> SUPPLIED TEXT
In Theater: Chariots of the Vanquished

By Stan Piet

By mid-August 1945, the Japanese Empire was near collapse. Months of sustained bombing and two atomic attacks had devastated its prime cities and a widening blockade was strangling its faltering war industry and starving citizens. But Tokyo’s ingrained militaristic “fight to the death culture” still held sway, and an all out invasion seemed inevitable. Fortunately, the revered Emperor Hirohito intervened amid attempts to thwart his absolute authority, and on August 15th he broadcast his first public address to an astonished populace. The Imperial Rescript on the Termination of War signaled an end to hostilities, but much was left to accomplish. As word reached General Douglas MacArthur’s Allied headquarters in Manila, plans were quickly put into place to accept Japanese envoys to formalize the details of the unconditional surrender and occupation. Two direct broadcasts from Manila were soon beamed back to Tokyo acknowledging Japanese intentions and providing further contact and specific flight and arrival plans for Japan’s official delegation. On the morning of the 19th, two unarmed Mitsubishi G4M1 Bettys, painted in white with green crosses of peace replacing the honored Hinomarus, began their journey from Tokyo. Initial transit to Southern Kyushu was followed by travel to the Okinawa island of Ie Shima where they rendezvoused with B-25s from the 345th Bomb Group “Air Apaches” and a top cover of P-38s from the 80th FS to dissuade trickery or rogue interference. Given the radio call signs “Bataan I and II”, the Bettys touched down on the 7,000 ft. coral runway around 1 p.m. and taxied past a dual line of armed soldiers at parade rest, further cementing their condition of capitulation.

> STATED TASK A
Convert the listing's lines, from the line with "Where should I" to the line with "pyautogui.click(x=699, y=469)" inclusive, into a numbered list, omitting any blank lines.
The text and the listing have nothing to do with each other.

> RECORD LIST
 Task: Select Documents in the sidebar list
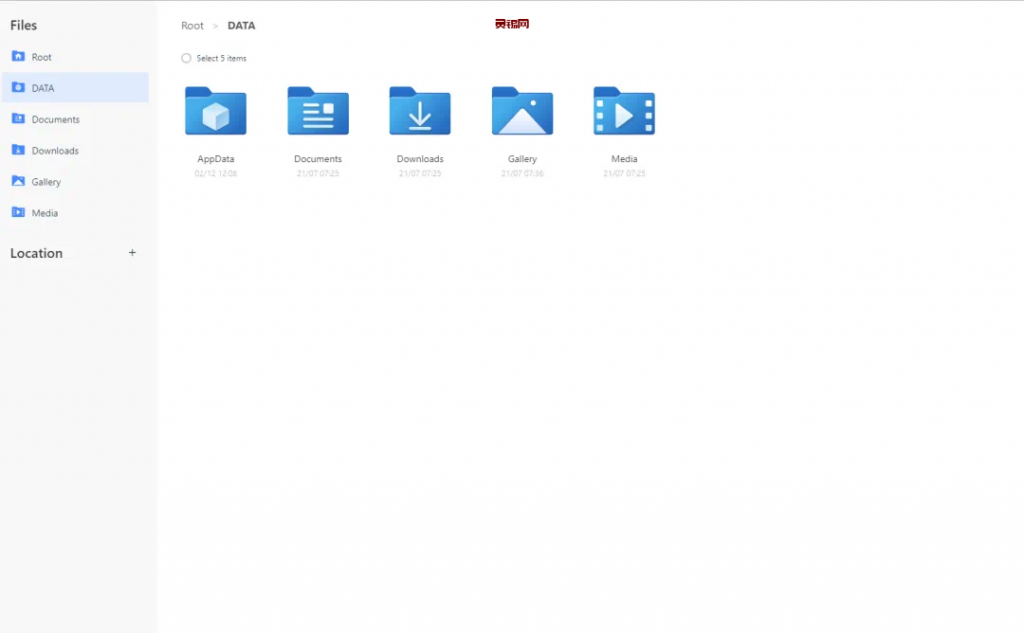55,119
...
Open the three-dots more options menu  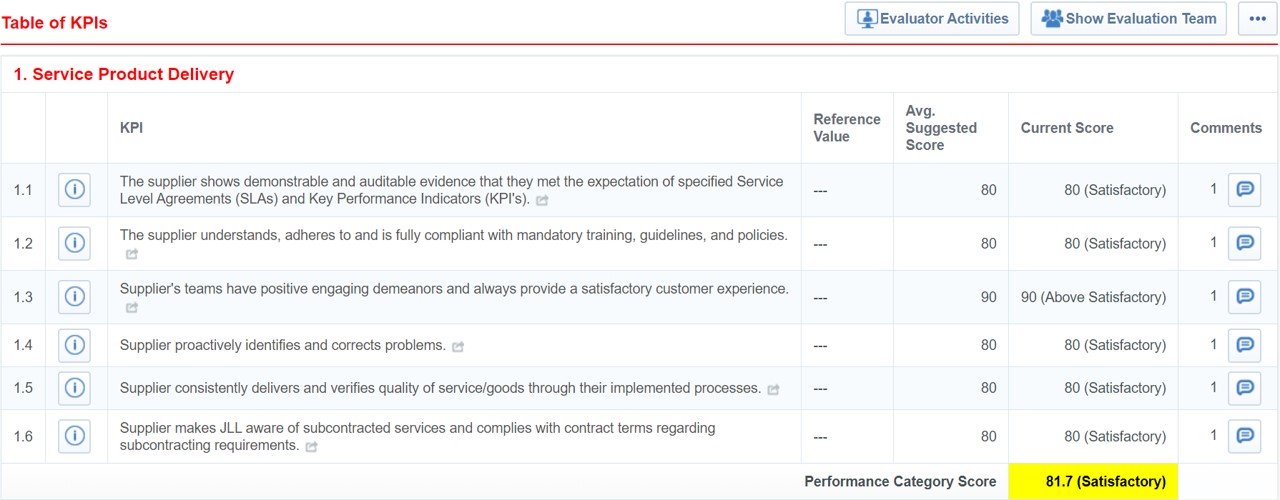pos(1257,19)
--
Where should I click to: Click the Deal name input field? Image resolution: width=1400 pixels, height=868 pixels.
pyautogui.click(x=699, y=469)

> STATED TASK B
Answer these questions from the account of the Japanese surrender delegation:
(i) On what date did Emperor Hirohito broadcast his address?
(ii) What radio call signs were the two Bettys given?
(iii) How long was the coral runway where the Bettys landed?

> ANSWER A
1. Where should I click to: Click the Deal name input field? Image resolution: width=1400 pixels, height=868 pixels.
2. pyautogui.click(x=699, y=469)

> ANSWER B
(i) August 15th
(ii) "Bataan I and II"
(iii) 7,000 ft.